Whenever a line in the records below holds the string "paper", include it in the count, and state the number alone.

## DATA UNDER STUDY
########

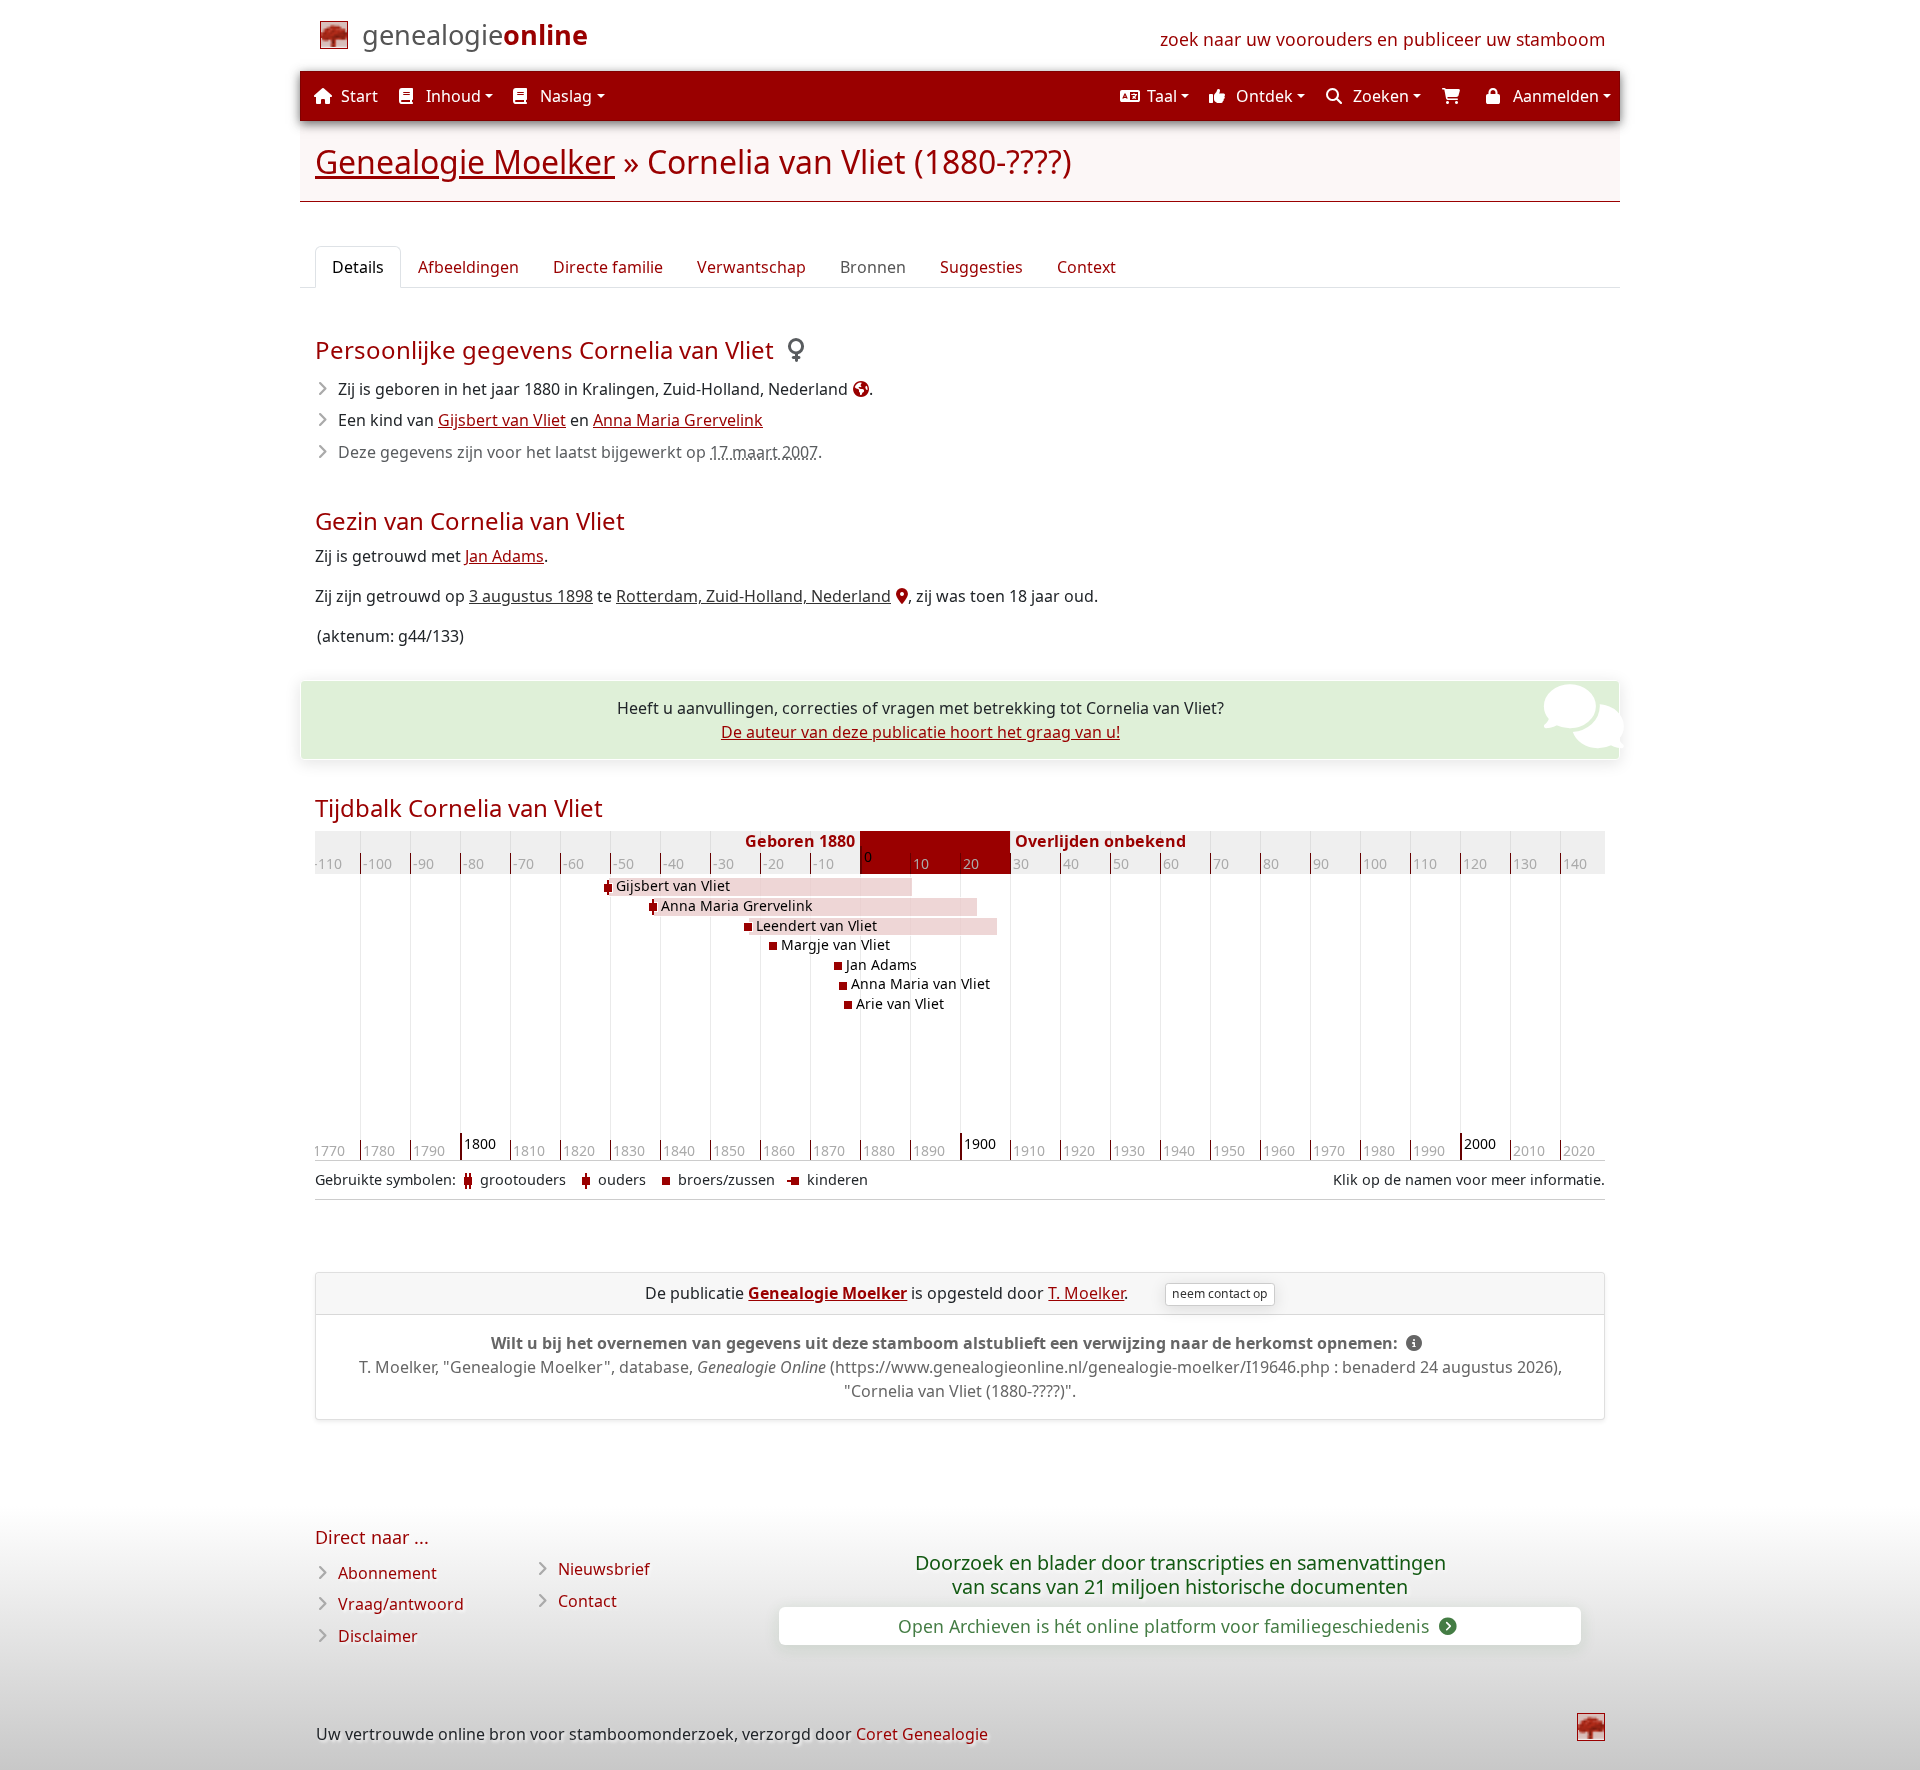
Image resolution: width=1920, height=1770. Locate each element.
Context (1086, 267)
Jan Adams (504, 556)
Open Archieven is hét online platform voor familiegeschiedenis (1166, 1626)
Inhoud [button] (451, 96)
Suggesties (981, 267)
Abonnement (387, 1573)
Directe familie (608, 267)
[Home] (1591, 1727)
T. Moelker (1086, 1293)
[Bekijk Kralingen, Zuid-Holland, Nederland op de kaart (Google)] (858, 389)
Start (357, 96)
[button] (1152, 96)
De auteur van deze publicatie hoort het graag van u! (920, 732)
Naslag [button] (564, 96)
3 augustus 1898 (531, 596)
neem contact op (1219, 1293)
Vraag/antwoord (401, 1604)
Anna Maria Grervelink (678, 420)
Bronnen (873, 267)
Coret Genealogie (922, 1734)
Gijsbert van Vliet (502, 420)
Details (358, 267)
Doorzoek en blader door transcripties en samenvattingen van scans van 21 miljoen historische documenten (1180, 1575)
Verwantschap (751, 267)
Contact (587, 1601)
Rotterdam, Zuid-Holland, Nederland (753, 596)
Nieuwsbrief (604, 1569)
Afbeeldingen (468, 267)
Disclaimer (378, 1636)
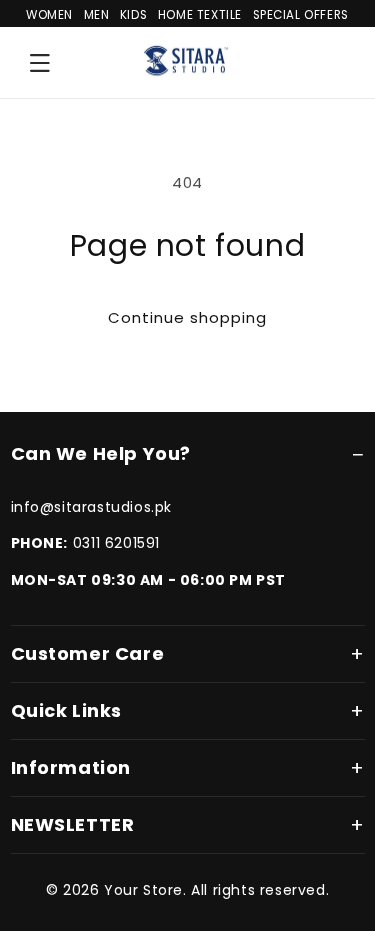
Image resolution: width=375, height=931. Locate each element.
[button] (40, 63)
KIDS (133, 15)
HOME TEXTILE (200, 15)
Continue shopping (187, 317)
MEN (97, 15)
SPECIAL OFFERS (301, 15)
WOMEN (49, 15)
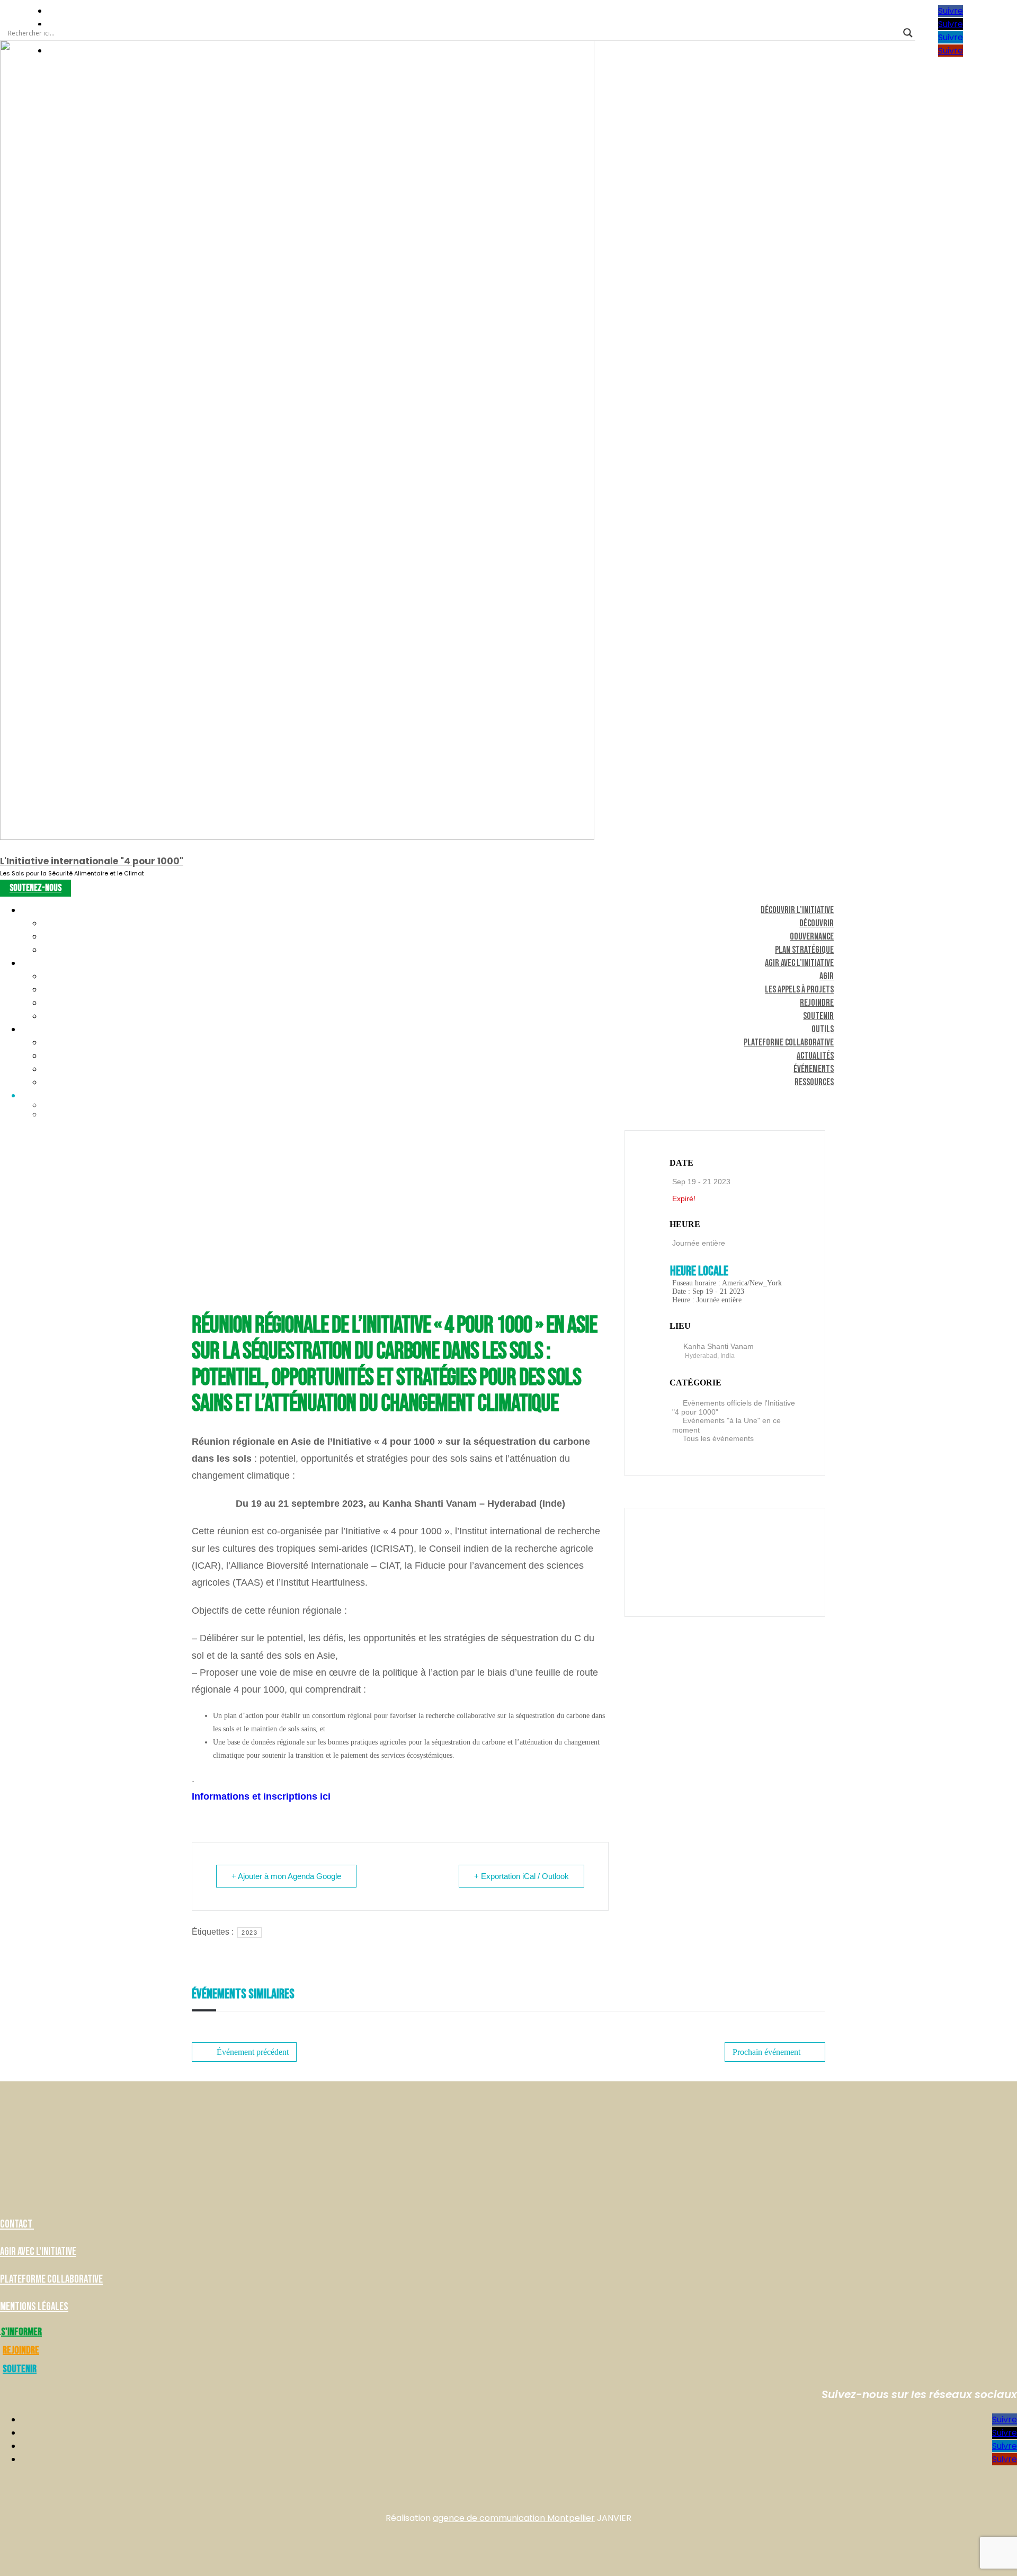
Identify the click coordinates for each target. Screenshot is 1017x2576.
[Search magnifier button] (907, 32)
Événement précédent (253, 2051)
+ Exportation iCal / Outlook (521, 1876)
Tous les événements (718, 1438)
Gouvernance (812, 936)
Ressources (814, 1082)
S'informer (21, 2331)
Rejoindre (817, 1002)
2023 (249, 1932)
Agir (826, 976)
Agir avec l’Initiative (799, 963)
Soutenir (818, 1016)
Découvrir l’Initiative (797, 910)
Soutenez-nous (35, 888)
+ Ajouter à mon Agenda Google (286, 1876)
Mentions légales (34, 2306)
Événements (813, 1069)
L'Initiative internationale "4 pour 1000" (91, 861)
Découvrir (816, 923)
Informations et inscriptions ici (261, 1796)
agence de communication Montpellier (514, 2518)
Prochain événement (766, 2051)
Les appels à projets (799, 989)
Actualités (815, 1055)
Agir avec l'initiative (38, 2251)
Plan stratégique (804, 949)
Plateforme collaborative (789, 1042)
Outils (822, 1029)
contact (17, 2224)
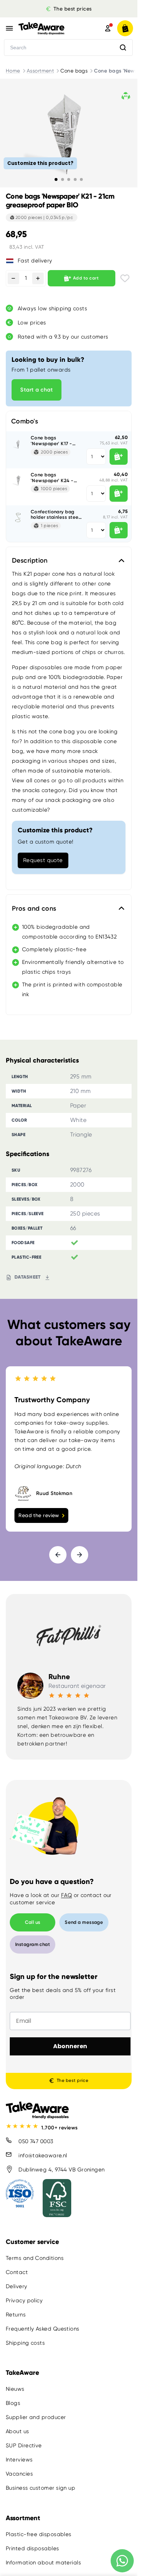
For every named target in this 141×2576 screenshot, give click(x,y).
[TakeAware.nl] (51, 28)
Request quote (43, 860)
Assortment (40, 71)
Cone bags (73, 71)
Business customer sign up (40, 2488)
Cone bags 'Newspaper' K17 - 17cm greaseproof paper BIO (51, 440)
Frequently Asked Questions (43, 2329)
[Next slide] (79, 1555)
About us (17, 2431)
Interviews (19, 2459)
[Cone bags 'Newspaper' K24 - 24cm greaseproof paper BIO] (18, 480)
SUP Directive (24, 2445)
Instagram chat (32, 1944)
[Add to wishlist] (125, 278)
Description (30, 560)
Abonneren (70, 2046)
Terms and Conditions (35, 2258)
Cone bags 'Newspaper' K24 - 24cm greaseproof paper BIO (52, 477)
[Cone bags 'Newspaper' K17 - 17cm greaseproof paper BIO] (18, 443)
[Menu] (9, 28)
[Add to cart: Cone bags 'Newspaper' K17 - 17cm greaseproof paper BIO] (119, 456)
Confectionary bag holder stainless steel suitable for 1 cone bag (55, 514)
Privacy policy (24, 2300)
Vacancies (19, 2474)
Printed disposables (32, 2548)
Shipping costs (25, 2343)
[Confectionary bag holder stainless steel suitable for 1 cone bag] (18, 517)
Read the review (38, 1515)
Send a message (84, 1922)
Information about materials (43, 2562)
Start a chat (36, 389)
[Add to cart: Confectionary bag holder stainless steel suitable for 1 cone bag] (119, 530)
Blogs (13, 2403)
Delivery (16, 2286)
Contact (17, 2272)
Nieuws (15, 2389)
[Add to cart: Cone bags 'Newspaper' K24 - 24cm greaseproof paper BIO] (119, 493)
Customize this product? (40, 163)
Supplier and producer (36, 2417)
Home (13, 71)
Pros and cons (34, 908)
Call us (32, 1922)
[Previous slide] (58, 1555)
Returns (16, 2314)
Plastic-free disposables (39, 2534)
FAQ (66, 1895)
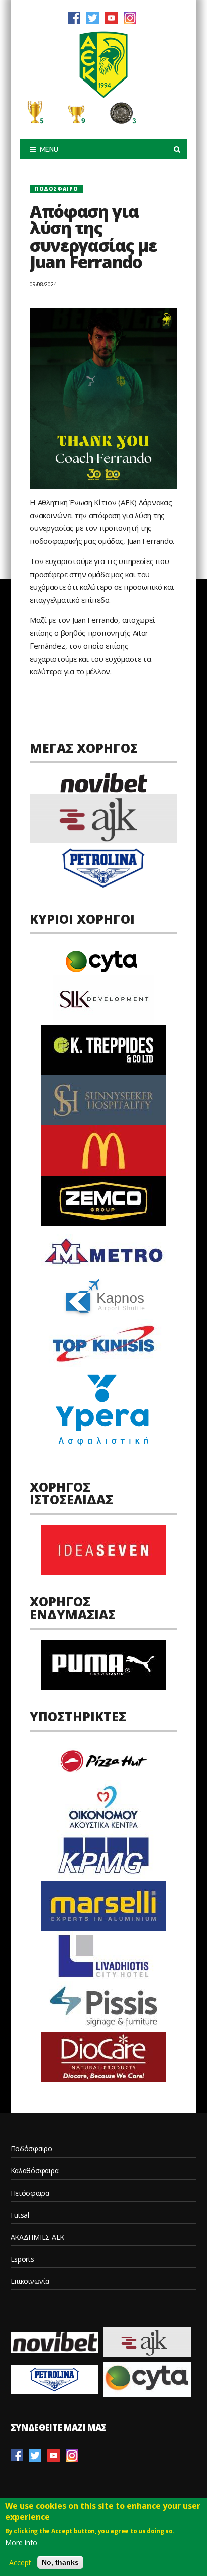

########

## ANSWER FOR THIS EXERCISE
6